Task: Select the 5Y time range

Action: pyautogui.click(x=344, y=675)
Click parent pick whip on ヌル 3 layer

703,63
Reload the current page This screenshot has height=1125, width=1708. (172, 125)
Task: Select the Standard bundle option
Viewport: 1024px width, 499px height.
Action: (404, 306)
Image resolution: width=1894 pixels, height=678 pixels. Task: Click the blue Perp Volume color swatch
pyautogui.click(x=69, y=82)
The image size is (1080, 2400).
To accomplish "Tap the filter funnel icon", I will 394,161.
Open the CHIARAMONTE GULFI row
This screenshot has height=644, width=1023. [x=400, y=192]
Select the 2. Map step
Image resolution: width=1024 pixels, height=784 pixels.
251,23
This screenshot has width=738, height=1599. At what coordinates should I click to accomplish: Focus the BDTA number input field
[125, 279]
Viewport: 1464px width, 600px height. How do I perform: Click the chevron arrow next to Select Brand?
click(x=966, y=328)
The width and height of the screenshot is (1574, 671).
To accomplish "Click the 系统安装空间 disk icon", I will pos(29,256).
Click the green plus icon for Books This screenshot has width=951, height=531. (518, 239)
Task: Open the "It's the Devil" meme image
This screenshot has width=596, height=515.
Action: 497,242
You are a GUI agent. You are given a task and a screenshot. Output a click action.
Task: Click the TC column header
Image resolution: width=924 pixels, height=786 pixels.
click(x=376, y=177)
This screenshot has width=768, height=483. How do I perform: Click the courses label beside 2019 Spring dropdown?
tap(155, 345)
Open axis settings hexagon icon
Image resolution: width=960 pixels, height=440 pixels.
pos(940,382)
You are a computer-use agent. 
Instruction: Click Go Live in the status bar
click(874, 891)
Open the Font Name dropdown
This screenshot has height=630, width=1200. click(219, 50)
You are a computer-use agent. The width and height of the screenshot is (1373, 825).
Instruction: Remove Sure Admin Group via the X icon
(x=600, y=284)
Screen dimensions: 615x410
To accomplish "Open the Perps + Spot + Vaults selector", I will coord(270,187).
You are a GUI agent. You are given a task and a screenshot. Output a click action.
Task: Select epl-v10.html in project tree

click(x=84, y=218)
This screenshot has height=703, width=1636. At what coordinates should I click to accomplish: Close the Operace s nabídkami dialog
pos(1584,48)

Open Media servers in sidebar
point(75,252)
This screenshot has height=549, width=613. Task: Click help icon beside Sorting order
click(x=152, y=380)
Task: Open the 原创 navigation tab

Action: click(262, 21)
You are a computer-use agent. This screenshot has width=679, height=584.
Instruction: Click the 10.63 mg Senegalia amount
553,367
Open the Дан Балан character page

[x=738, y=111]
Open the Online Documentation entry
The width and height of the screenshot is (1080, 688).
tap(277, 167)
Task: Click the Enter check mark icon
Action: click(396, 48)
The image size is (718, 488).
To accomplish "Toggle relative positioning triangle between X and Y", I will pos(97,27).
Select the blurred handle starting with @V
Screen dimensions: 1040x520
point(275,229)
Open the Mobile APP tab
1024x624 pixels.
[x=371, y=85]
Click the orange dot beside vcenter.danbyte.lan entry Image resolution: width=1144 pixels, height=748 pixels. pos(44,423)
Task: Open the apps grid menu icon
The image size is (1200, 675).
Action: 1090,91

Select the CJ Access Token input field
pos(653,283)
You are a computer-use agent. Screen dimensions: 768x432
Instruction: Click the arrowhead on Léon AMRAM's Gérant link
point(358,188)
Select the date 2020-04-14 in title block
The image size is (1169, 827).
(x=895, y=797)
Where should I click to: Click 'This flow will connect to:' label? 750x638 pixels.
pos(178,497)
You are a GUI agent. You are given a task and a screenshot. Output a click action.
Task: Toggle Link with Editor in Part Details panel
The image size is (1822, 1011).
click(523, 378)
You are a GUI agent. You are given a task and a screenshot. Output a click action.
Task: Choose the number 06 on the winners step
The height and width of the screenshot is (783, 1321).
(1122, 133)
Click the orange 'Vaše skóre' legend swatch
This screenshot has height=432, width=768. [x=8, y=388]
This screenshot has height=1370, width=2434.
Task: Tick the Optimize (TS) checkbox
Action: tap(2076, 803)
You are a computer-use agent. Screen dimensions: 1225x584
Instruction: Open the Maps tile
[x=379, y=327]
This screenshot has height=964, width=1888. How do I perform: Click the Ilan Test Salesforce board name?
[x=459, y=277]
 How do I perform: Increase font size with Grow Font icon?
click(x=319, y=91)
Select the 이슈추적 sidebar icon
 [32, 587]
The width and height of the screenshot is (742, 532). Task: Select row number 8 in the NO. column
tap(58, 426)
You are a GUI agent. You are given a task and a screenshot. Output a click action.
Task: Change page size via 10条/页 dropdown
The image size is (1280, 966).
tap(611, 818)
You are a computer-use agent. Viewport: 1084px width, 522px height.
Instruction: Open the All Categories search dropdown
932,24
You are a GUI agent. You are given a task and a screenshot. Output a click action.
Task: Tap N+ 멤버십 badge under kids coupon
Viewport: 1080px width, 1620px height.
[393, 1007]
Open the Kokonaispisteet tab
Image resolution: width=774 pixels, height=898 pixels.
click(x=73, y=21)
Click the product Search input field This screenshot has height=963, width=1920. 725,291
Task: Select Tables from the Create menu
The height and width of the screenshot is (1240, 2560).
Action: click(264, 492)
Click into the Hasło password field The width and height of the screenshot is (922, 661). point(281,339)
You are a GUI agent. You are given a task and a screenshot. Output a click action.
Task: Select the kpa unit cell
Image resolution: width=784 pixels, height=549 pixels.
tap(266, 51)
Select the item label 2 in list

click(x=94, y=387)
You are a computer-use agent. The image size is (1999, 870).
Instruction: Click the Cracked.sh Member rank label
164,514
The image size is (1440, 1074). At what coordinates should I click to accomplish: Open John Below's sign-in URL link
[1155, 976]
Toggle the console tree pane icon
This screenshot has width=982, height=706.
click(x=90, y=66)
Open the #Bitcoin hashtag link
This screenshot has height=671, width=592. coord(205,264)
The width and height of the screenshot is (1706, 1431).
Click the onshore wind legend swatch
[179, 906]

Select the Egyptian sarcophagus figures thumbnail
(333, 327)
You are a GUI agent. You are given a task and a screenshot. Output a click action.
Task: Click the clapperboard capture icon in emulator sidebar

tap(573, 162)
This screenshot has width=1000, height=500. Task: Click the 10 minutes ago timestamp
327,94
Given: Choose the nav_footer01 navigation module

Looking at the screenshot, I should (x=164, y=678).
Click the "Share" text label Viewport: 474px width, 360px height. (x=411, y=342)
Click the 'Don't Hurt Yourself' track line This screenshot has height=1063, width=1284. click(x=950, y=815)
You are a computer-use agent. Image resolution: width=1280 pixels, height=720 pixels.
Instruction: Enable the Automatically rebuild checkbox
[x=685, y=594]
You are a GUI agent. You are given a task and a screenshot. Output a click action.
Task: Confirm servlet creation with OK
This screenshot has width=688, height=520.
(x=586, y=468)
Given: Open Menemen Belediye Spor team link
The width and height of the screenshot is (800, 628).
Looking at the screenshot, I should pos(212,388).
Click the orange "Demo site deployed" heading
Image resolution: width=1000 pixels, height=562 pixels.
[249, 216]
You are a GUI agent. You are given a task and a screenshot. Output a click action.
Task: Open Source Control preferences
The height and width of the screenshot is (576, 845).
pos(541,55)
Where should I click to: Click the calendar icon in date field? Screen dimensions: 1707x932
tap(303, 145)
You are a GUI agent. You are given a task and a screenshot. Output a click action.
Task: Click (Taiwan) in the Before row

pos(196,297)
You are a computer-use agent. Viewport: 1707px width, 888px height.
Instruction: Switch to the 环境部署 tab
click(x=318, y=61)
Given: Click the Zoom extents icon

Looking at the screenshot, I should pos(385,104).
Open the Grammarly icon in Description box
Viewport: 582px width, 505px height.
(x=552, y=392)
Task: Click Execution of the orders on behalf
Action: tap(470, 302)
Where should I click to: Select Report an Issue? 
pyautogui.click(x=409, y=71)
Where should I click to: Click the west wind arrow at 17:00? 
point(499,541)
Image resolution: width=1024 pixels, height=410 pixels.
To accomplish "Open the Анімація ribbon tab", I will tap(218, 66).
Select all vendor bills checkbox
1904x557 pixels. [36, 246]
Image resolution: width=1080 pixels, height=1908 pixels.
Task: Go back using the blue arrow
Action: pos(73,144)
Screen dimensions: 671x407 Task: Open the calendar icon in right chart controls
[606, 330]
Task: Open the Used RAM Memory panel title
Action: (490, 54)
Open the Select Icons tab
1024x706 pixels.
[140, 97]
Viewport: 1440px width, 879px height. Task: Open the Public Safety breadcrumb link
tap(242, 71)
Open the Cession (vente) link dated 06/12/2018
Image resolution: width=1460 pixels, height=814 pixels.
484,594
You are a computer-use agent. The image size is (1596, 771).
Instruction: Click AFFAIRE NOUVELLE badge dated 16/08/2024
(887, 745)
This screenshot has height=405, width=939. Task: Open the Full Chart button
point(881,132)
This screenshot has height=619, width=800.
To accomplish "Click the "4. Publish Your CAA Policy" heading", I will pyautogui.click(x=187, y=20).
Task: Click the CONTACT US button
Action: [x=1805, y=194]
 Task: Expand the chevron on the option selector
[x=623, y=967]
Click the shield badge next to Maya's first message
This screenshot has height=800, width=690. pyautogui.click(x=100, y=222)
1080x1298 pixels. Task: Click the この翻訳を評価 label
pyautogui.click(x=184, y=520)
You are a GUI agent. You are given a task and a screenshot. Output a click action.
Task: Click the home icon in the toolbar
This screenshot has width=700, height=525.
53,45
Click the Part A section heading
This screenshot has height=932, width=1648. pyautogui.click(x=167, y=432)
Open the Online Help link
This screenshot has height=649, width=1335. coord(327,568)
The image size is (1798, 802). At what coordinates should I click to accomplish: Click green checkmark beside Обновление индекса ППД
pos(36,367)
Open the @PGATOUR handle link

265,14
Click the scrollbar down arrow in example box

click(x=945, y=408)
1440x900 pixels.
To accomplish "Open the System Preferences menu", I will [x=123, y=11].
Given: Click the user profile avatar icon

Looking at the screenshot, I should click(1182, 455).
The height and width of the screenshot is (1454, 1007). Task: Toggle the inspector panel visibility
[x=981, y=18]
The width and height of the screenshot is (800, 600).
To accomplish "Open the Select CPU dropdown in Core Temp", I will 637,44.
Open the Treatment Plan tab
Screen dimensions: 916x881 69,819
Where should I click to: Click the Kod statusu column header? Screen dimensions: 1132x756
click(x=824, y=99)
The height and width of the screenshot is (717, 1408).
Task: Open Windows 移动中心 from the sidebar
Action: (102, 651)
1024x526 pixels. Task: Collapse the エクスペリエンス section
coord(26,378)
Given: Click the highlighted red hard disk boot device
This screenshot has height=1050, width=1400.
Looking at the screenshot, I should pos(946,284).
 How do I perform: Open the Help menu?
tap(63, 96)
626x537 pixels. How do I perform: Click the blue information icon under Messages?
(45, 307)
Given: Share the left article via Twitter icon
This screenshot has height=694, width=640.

********************

## [TASK TO COMPLETE]
Reproducing the whole listing above is not the task. Copy exactly only the lines from the one with "Task: Confirm servlet creation with OK" to the one with "Open the Grammarly icon in Description box", both kept.

## [EXERCISE RESPONSE]
Task: Confirm servlet creation with OK
This screenshot has width=688, height=520.
(x=586, y=468)
Given: Open Menemen Belediye Spor team link
The width and height of the screenshot is (800, 628).
Looking at the screenshot, I should pos(212,388).
Click the orange "Demo site deployed" heading
Image resolution: width=1000 pixels, height=562 pixels.
[249, 216]
You are a GUI agent. You are given a task and a screenshot. Output a click action.
Task: Open Source Control preferences
The height and width of the screenshot is (576, 845).
pos(541,55)
Where should I click to: Click the calendar icon in date field? Screen dimensions: 1707x932
tap(303, 145)
You are a GUI agent. You are given a task and a screenshot. Output a click action.
Task: Click (Taiwan) in the Before row

pos(196,297)
You are a computer-use agent. Viewport: 1707px width, 888px height.
Instruction: Switch to the 环境部署 tab
click(x=318, y=61)
Given: Click the Zoom extents icon

Looking at the screenshot, I should pos(385,104).
Open the Grammarly icon in Description box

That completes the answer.